Putting this learning into practice – an experiment
We took our conclusions to a number of large UK and multinational employers and shared some ideas about how to design an approach that would address all the issues we had identified. The result is a series of experiments, in sectors from retail to higher education. The core of the experiment, in each case, is an on-line learning resource, consisting of podcasts, self-diagnostics and background reading. The number of modules varies according to the depth of learning required and the logistics of learning management in each organisation. Each member of a team is expected to work through these materials (taking typically no more than one hour) before the team meets for a Coaching Conversation – a session, often attached to the end of a regular team meeting, where they explore their learning from the pre- work together and discuss how they will apply it in their own environment. These sessions may be facilitated by an outside, or by the team leader (the experiments allow eventual comparison between the two approaches). They contract with each other to practise skills and processes they have learned. Over the course of the modules, the team is expected gradually to become more confident and capable of using coaching processes and the coaching mindset becomes engrained in the way they think about work issues generally.
First measures from these experiments are very positive, but we require a more, verifiable data before drawing clear conclusions.

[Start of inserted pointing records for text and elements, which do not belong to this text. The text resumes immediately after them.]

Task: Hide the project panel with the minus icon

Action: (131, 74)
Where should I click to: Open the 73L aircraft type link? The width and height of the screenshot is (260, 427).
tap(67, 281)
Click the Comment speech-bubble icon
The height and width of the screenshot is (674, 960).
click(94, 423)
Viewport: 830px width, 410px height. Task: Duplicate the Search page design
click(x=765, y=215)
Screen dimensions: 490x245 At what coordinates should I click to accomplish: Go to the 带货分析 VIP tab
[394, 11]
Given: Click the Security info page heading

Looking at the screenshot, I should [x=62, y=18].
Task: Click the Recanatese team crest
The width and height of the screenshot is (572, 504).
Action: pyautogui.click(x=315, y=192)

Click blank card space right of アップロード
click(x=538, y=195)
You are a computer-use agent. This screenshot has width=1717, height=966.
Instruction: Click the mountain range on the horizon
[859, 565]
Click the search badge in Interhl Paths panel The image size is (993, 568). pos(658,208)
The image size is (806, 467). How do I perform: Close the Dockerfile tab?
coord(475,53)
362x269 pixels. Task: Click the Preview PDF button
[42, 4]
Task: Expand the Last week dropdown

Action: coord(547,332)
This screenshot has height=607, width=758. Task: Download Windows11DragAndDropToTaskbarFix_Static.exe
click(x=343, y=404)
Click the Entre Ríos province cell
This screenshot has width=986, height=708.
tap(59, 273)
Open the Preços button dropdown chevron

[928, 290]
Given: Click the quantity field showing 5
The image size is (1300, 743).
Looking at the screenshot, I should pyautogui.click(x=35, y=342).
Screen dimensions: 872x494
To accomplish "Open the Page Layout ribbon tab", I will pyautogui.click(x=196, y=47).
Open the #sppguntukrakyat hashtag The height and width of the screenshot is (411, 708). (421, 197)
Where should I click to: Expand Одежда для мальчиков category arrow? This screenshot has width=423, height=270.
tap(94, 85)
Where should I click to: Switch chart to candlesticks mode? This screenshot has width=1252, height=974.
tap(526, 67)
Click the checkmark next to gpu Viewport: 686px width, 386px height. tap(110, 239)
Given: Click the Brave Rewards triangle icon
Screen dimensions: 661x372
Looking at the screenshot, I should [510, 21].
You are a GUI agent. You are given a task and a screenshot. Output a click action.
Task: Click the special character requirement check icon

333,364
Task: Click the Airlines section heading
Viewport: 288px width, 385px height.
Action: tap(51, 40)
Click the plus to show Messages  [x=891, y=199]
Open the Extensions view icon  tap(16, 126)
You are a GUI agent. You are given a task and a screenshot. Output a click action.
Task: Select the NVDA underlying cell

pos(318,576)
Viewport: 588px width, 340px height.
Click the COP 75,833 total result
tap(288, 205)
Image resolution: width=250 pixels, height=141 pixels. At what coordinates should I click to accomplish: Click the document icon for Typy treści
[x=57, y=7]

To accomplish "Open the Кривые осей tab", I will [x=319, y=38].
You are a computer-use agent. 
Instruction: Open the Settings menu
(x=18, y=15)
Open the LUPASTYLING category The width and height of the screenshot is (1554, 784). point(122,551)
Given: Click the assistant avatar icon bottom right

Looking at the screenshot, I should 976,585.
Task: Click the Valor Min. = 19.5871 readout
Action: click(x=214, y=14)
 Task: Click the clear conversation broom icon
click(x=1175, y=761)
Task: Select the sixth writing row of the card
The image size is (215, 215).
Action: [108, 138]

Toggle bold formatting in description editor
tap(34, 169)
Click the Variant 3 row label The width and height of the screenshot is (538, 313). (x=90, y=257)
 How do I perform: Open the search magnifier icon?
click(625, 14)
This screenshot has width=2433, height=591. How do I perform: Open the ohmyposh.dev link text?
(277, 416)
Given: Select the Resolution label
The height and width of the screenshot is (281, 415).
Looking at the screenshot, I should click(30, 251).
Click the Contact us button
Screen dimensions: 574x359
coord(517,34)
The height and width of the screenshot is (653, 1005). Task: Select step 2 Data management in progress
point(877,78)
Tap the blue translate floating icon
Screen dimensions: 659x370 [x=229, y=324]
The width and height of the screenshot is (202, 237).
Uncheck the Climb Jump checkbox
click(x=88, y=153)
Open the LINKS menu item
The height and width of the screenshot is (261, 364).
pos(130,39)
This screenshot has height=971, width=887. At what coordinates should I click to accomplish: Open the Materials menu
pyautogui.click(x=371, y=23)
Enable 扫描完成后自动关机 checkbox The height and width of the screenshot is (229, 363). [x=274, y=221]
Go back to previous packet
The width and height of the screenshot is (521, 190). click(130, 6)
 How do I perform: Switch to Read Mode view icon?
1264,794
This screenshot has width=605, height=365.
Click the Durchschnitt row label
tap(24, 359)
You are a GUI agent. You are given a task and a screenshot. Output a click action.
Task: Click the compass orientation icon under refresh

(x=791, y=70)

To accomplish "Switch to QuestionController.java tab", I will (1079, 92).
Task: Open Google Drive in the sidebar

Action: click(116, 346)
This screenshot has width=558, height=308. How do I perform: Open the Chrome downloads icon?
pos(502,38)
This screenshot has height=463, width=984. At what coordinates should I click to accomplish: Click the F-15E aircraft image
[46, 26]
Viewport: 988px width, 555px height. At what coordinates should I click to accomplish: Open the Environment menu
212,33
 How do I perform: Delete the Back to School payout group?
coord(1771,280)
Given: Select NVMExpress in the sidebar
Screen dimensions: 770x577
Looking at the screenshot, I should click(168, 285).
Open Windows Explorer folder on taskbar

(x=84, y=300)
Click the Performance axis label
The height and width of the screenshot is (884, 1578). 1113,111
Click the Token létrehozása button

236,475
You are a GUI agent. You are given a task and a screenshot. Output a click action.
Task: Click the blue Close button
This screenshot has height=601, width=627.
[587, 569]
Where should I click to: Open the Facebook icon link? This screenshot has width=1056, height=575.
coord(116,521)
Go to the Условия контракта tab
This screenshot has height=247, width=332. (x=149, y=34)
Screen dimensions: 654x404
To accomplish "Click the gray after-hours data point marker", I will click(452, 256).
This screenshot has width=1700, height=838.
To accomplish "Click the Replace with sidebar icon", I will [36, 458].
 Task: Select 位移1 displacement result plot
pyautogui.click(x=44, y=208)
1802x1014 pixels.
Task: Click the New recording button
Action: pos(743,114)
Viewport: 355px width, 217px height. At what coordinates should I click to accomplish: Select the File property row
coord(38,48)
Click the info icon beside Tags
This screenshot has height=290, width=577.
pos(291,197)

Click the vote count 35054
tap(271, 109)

What we have learned is that a requirement of this form of learning – which, if not unique, is certainly uncommon – is a high degree of flexibility about how the materials are structured and presented, what order the team works through them, the pace and timing of the team's learning, and how it applies learning to work issues.
Both we and the organisations engaging in these experiments with us are very excited about the possibility of using this approach to bring about wider cultural
change. Our expectation is that the development of coaching cultures within work teams will be highly instrumental in stimulating an overall organisational coaching culture. This is likely to be the subject of future research, using diagnostics of progress towards a coaching culture, at both team and organisational levels.